DOCUMENTO:
Como Clarice Lispector se tornou hit também em língua inglesa

Cearense lança livro sobre o tema nesta terça-feira (9), dia em que a escritora partiu.

Escrito por
Diego Barbosa diego.barbosa@svm.com.br
Na imagem, retrato em preto e branco e em close-up de Clarice Lispector. A imagem foca no rosto da escritora, em um ângulo que destaca seus olhos grandes e expressivos, um pouco voltados para cima e para a esquerda. A iluminação é dramática, com sombras fortes (chiaroscuro) que acentuam as maçãs do rosto e o contorno do nariz. Ela tem cabelos ondulados e escuros, e seus lábios estão levemente entreabertos, com um toque de batom. A foto transmite uma expressão de intensidade e mistério.
Legenda: A escrita livre de Clarice Lispector, insubmissa a qualquer gênero, é um dos motivos para leitura no exterior.
Foto: Acervo Instituto Moreira Salles.

Parece ontem, mas foi em 2024 que a americana Courtney Henning Novak ganhou as redes sociais ao reagir, emocionada, à leitura de clássicos da literatura brasileira. Após conferir “Memórias Póstumas de Brás Cubas”, de Machado de Assis, ela não poupou comentários sobre “A Hora da Estrela”: “Como vocês vivem depois de ler Clarice Lispector?”, indagou.

A repercussão está longe de ser isolada. Nos últimos anos, cada vez mais nomes de nossas letras têm chegado ao estrangeiro com reverência e pompa. Descoberto e finalmente explorado, o pote de ouro gera efeitos, e Lispector é constantemente referenciada nesse movimento. É o que justifica o lançamento, nesta terça-feira (9), de um livro sobre o tema.

INSTRUÇÕES: Retome o texto sobre o sucesso de Clarice Lispector em língua inglesa e dê continuidade a ele logo após a última frase apresentada.

SEÇÃO DE DADOS:
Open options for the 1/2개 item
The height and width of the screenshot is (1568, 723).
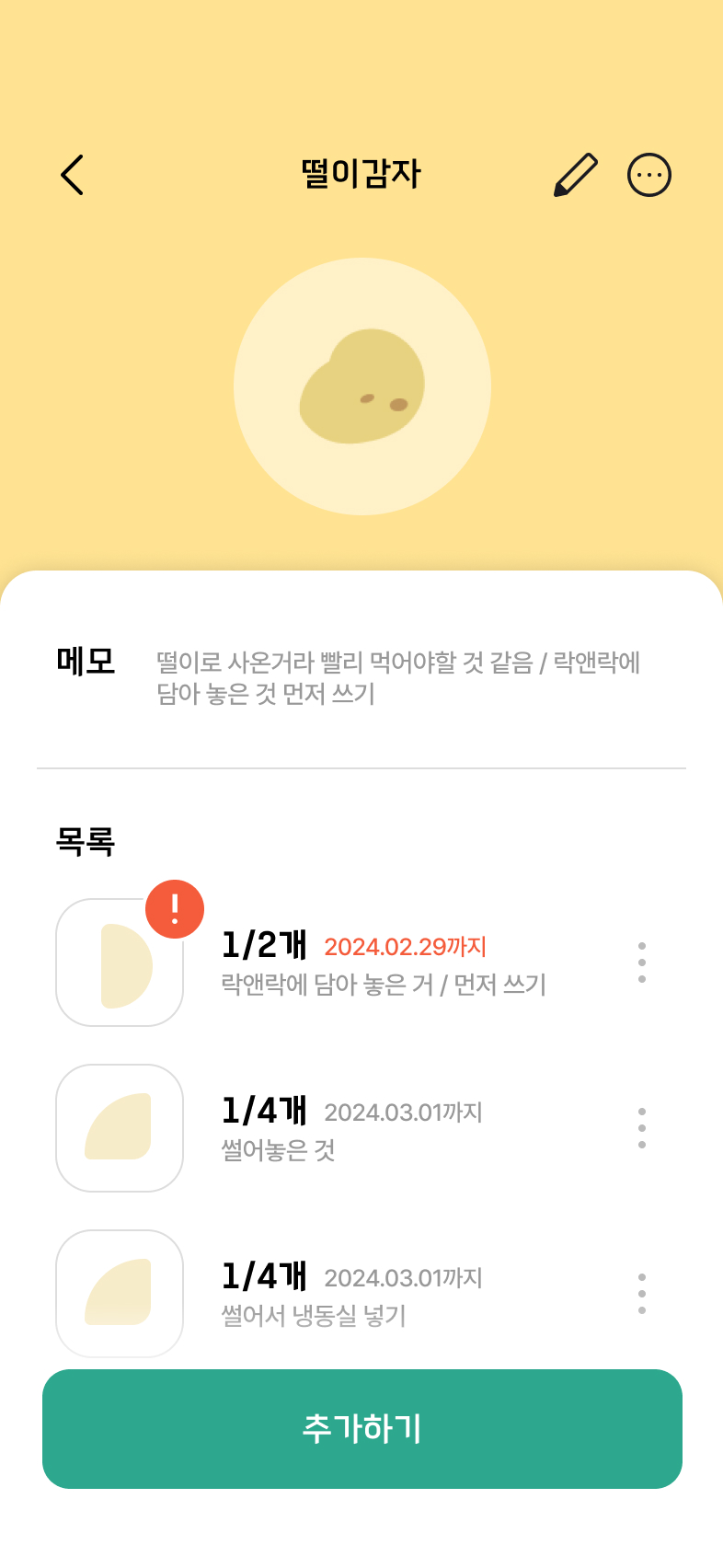tap(641, 963)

RESPOSTA DO PROBLEMA:
“Clarice Lispector em língua inglesa - Uma história contada pela tradução”, publicado pela Editora UFC, tem autoria da professora e pesquisadora Antonia Sales, e chega ao público no exato dia de falecimento da ucraniana radicada no Brasil. O livro reforça a dimensão pop de Clarice, sobretudo devido a um projeto de marketing bem-sucedido lá fora.

Veja também

“Nas duas últimas décadas, ela se tornou um cânone literário mundial, alcançando diversos públicos. Nesse momento de divulgação da escritora, há uma ênfase na raiz judaica dela e na qualidade da escrita”, introduz Antonia. 

A pesquisa esmiuçada no livro foca em países de língua inglesa, levando em conta a dificuldade que escritores estrangeiros têm para serem publicados nesses lugares. Nos Estados Unidos, por exemplo, apenas 3% do que é publicado são traduções, conforme levantamento do ano de 2018.

“No mesmo ano desse estudo, quando iniciei o doutorado na Universidade Federal de Santa Catarina, voltei-me para a ‘Lispectormania’, ou seja, esse período atual da literatura clariceana no exterior. Parte da pesquisa foi feita na Universidade de Alberta, no Canadá, financiado pela Capes, a Coordenação de Pesquisa brasileira”, detalha a autora.

Percurso de Clarice na gringa

Desde o começo, a principal preocupação de Antonia Sales era entender o percurso da literatura de Clarice no estrangeiro – uma vez a escritora mesma não ser brasileira. Nasce na Ucrânia em 1920, chega ao Brasil com dois anos de idade para viver no Recife, vence prêmio na primeira publicação e apenas na década de 2010 alcança o espaço literário internacional. 

“Então, acredito que o ponto forte do livro é a história desse percurso”, opina a pesquisadora. Não sem motivo, os capítulos da obra se subdividem a partir dos contextos de Estados Unidos e Inglaterra, e relacionam o fenômeno da “Lispectormania” a partir desses países.

Na imagem, retrato colorido da escritora Clarice Lispector, tirado por Maureen Bisilliat. Clarice está em primeiro plano, com cabelos curtos e ruivos, vestindo uma roupa escura que contrasta com sua pele clara. Ela segura um ramo de flores com pequenas inflorescências cor-de-rosa, que cobre parte de seu colo e ombro. Ao fundo, há um muro de pedra coberto por musgo escuro e manchas rosa-claro ou lilás. A expressão da escritora é séria e introspectiva.
Legenda: Lispector é a autora brasileira com mais apoio para publicação nos editais do Programa de Apoio à Tradução.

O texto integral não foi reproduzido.